## WORK TO BE COMPLETED
Copy the control rod passage below, starting with "FIG. 2 is a" and going on through "line of FIG. 2.", and substitute "lateral view" for every occurrence of "side view".

-------- EXCERPTED TEXT

FIG. 2 is a side view showing a control rod according to embodiment 1 which is a preferred embodiment of the present invention.

FIG. 3 is a sectional view taken along a line of FIG. 2.

FIGS. 4A and 4B are structural diagrams showing upper end portion of a blade of a conventional control rod; FIG. 4A is an enlarged side view showing the upper end portion of the blade and its vicinity; FIG. 4B is a sectional view taken along a line IV-IV of FIG. 4A and FIG. 4C is an explanatory drawing showing residual stress distribution in an upper end portion of a sheath of the conventional control rod in the axial direction of the tie-rod.

FIGS. 5A and 5B are structural diagrams showing upper end portion of a blade of a control rod according to embodiment 2 which is another embodiment of the present invention; FIG. 5A is an enlarged side view showing the upper end portion of the blade and its vicinity; FIG. 5B is a sectional view taken along a line V-V of FIG. 5A and FIG. 5C is an explanatory drawing showing residual stress distribution in an upper end portion of a sheath of the control rod according to embodiment 2 in the axial direction of the tie-rod.

FIG. 6 is a structural diagram showing an upper part of a control rod according to embodiment 3 which is another embodiment of the present invention.

DETAILED DESCRIPTION OF THE PREFERRED EMBODIMENTS

Inventors found out the cause of a crack that occur in a sheath of a control rod and newly invented a structure of a control rod which can prevent the crack from reaching into a tie-rod. The cause of the crack the inventors found out will be described below.
A conventional control rod used in a boiling water reactor has a crucial cross-section and is equipped with four blades 2 extending in four directions from a tie-rod 4 as shown in FIGS. 4A and 4B. A handle 5 is fixed on an upper end portion of the tie-rod 4. A sheath 6 has a U-shaped cross-section, and a plurality of tabs 13 are formed on an end portion of the sheath 6 in an axial direction of the sheath 6. Those tabs 13 are welded to the tie-rod 4. An upper end portion of the sheath 6 is welded to the handle 5. Number 14 denotes a weld portion between the tab 13 and the tie-rod 4, and number 15 denotes a weld portion between the sheath 6 and the handle 5. A hafnium member 3 being a neutron absorber is disposed in the sheath 6 and mounted to the handle 5. A plurality of apertures 12 which introduce a coolant inside are formed on the sheath 6.

----------------
-------- DATASET EXCERPTS

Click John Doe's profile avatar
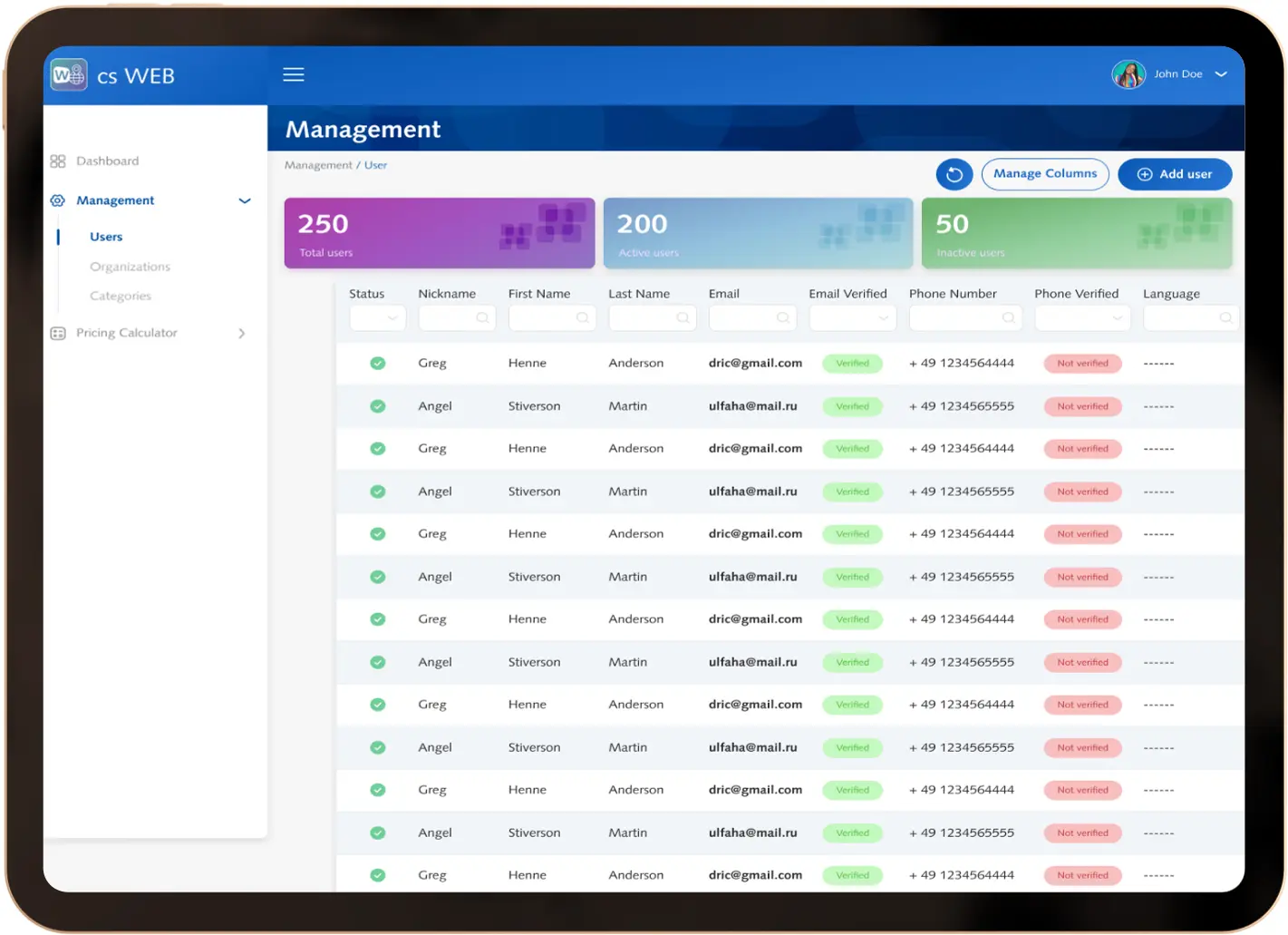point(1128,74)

----------------
-------- DATASET EXCERPTS

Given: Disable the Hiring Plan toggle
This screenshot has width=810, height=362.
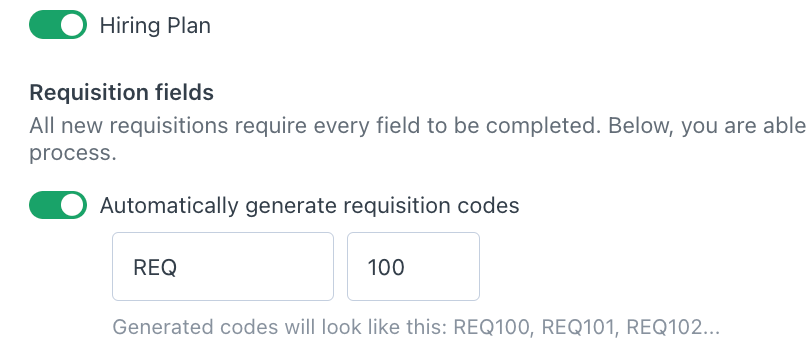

----------------
-------- DATASET EXCERPTS

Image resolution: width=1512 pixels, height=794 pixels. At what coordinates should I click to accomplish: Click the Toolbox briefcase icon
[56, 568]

----------------

## PROBLEM SOLUTION
FIG. 2 is a lateral view showing a control rod according to embodiment 1 which is a preferred embodiment of the present invention.

FIG. 3 is a sectional view taken along a line of FIG. 2.